# Pacific Surfliner to avoid crowds from FUL to SAN?



## Leo (May 30, 2016)

I'm planning on taking the first train out of Fullerton to San Diego on Thu, Jun 16 (6;39 am).

Do you think I'll be able to find a seat, or will it be so crowded that I should upgrade to Business Class?

Do the seats recline in coach?

Thanks.


----------



## BCL (May 30, 2016)

I don't believe coach seats recline. Maybe if they have substitute equipment.


----------



## tp49 (May 31, 2016)

On the Surfliners I'm pretty sure the seats do recline in coach.


----------



## BCL (May 31, 2016)

tp49 said:


> On the Surfliners I'm pretty sure the seats do recline in coach.

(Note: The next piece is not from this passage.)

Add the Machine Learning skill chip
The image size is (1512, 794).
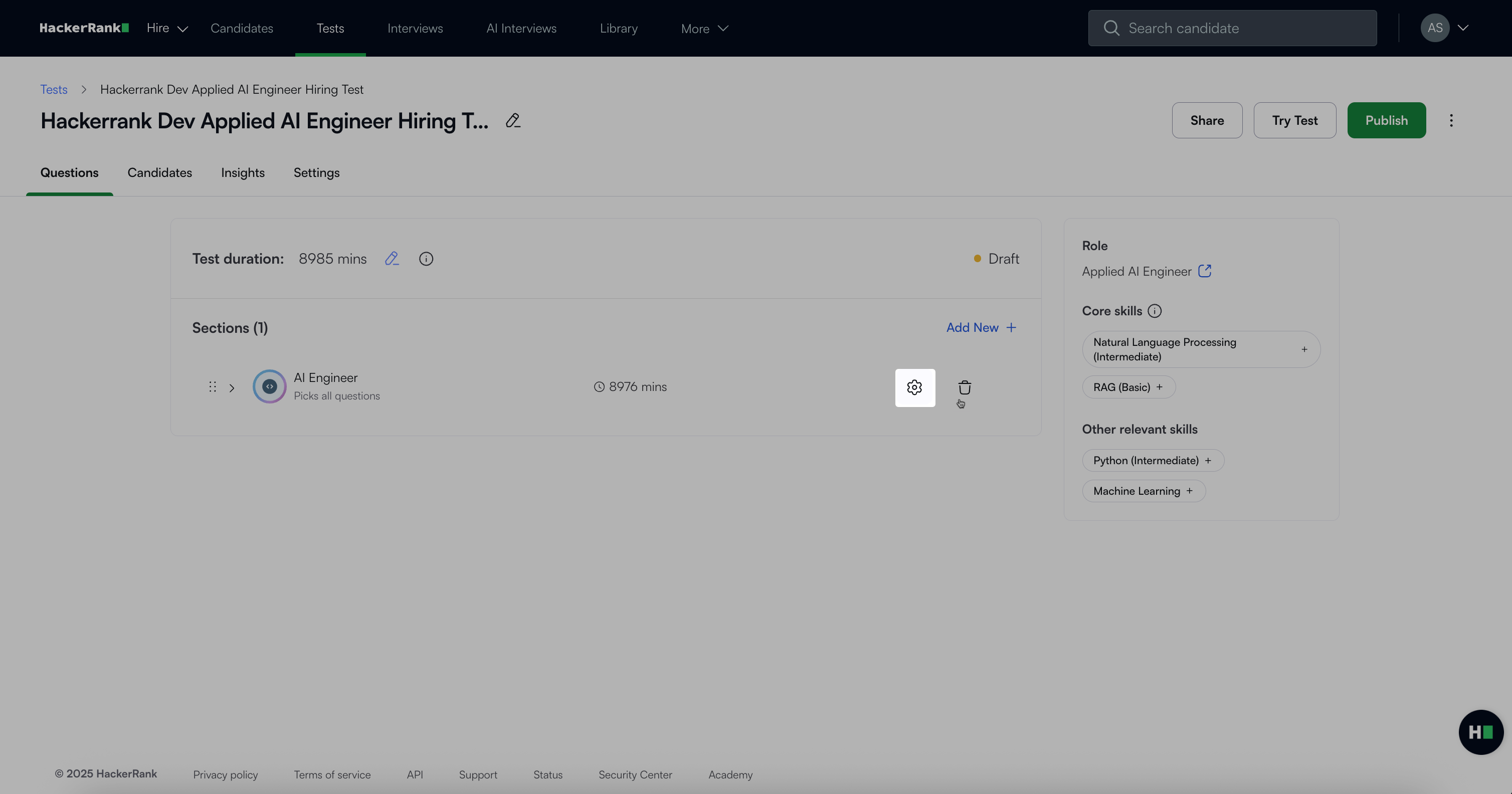[x=1189, y=491]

I thought they were repainted California Cars.


----------



## tp49 (May 31, 2016)

The Surfliner cars order is what the 6000 series cars on the CC and SJ were tacked on to and all those have reclining seats. The 8000 series California cars don't have reclining seats and are only used on the CC or SJ.


----------



## JP (Jun 10, 2016)

I take the Surfliner daily from LAX to IRV. Go to the Superliner car and you will have a reclining seat. You will absolutely be able to find a seat.


----------